A BBC reporter gave tapeworms their 15 minutes of fame. 

 

Marissa Fessenden

Internet Culture

Posted on Jun 18, 2014   Updated on May 31, 2021, 2:49 am CDT

Would you swallow parasitic tapeworms in the name of science? BBC reporter Michael Mosley did. We have him to thank for this fantastically terrifying video tour through his small intestine, where we meet not one but three tapeworms in residence.

Tapeworms are a class of flatworms that parasitize critters as diverse as humans, lemmings, and whales.
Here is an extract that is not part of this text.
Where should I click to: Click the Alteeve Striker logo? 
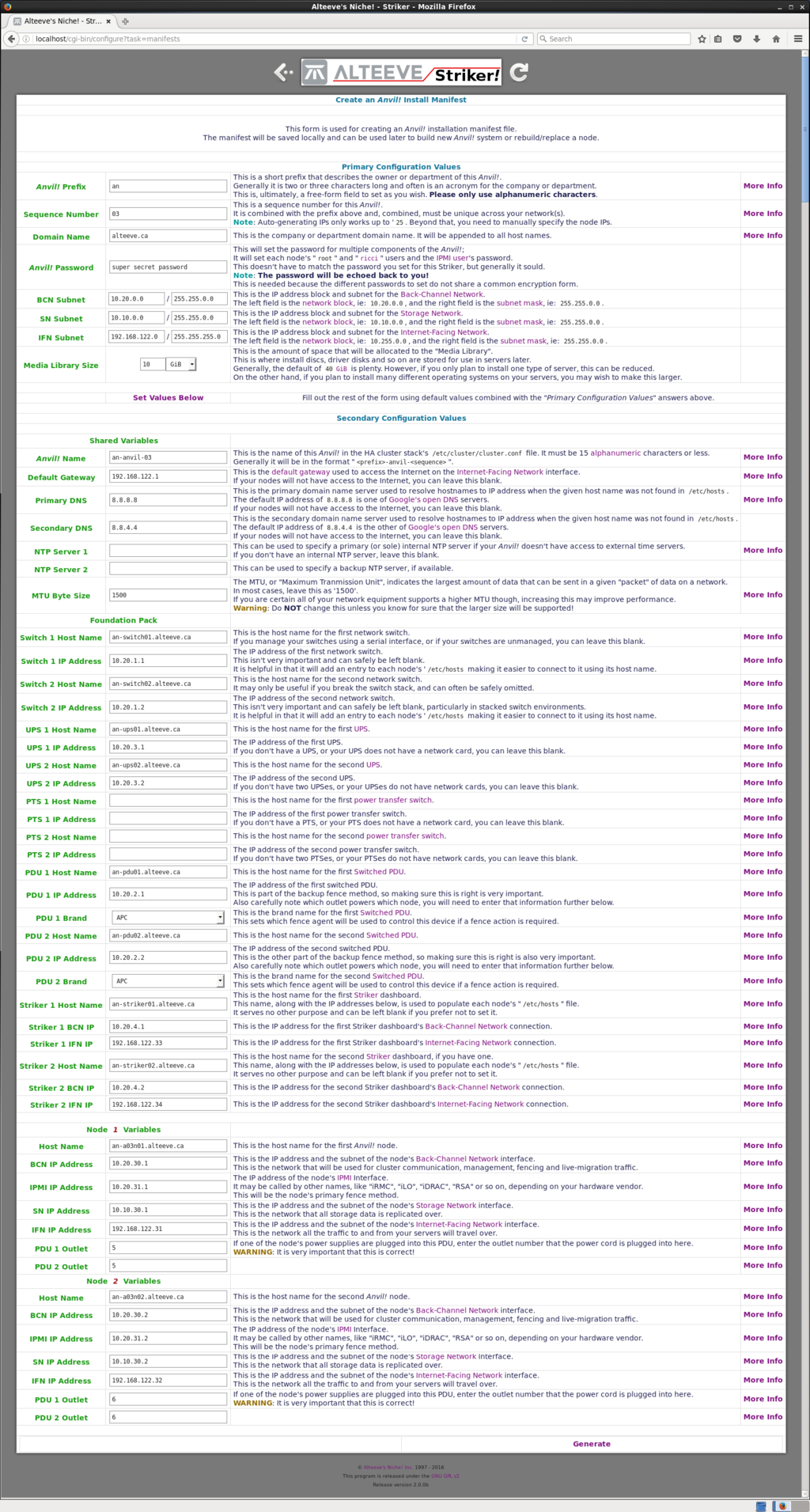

They’ve been with us for a while—a group of researchers based in Brazil found tapeworms eggs in some 270-million-year-old, fossilized shark poop. Seriously.

The long, thin body of a tapeworm is made up of individual segments called proglottids. Each proglottid contains male and female parts and can self fertilize.

“The whole of the segment will eventually become full of eggs. It will eventually detach from the worm and pass out in the fecal material and that’s how the animal reproduces,” explains Mike Rogan, the video’s narrator and a parasitologist at the University of Salford, Manchester, located in Salford, England.

Mosley swallowed three tapeworm eggs, called cysts, as part of a program for the BBC called Infested! Living with Parasites. Several weeks later he gulped down a specialized pill with a tiny camera to check out his new body invaders.

Each swallowed tapeworm grew to about three to six feet long in those weeks, Rogan estimates in the video. Mature beef tapeworms (the kind Mosley had) can grow to 30 feet. The typical human small intestine is 22 to 23 feet, so tapeworms tend to fold and curl on themselves as they snuggle into the intestinal walls.

You too can get your very own tapeworms if you eat uncooked meat from an infected cow or pig (or lemming I suppose, but I’m going with the obvious routes here). Doing this is not recommended, however: Most tapeworm infections are relatively harmless, but in rare cases the worm can migrate elsewhere and cause major problems in your brain, heart, liver, or eyes.

The idea that tapeworms can help you lose weight is likely bogus. Mosley gained two pounds during his infection. “It could be that the parasite increased my appetite. I ate a lot of chocolate,” he told the BBC.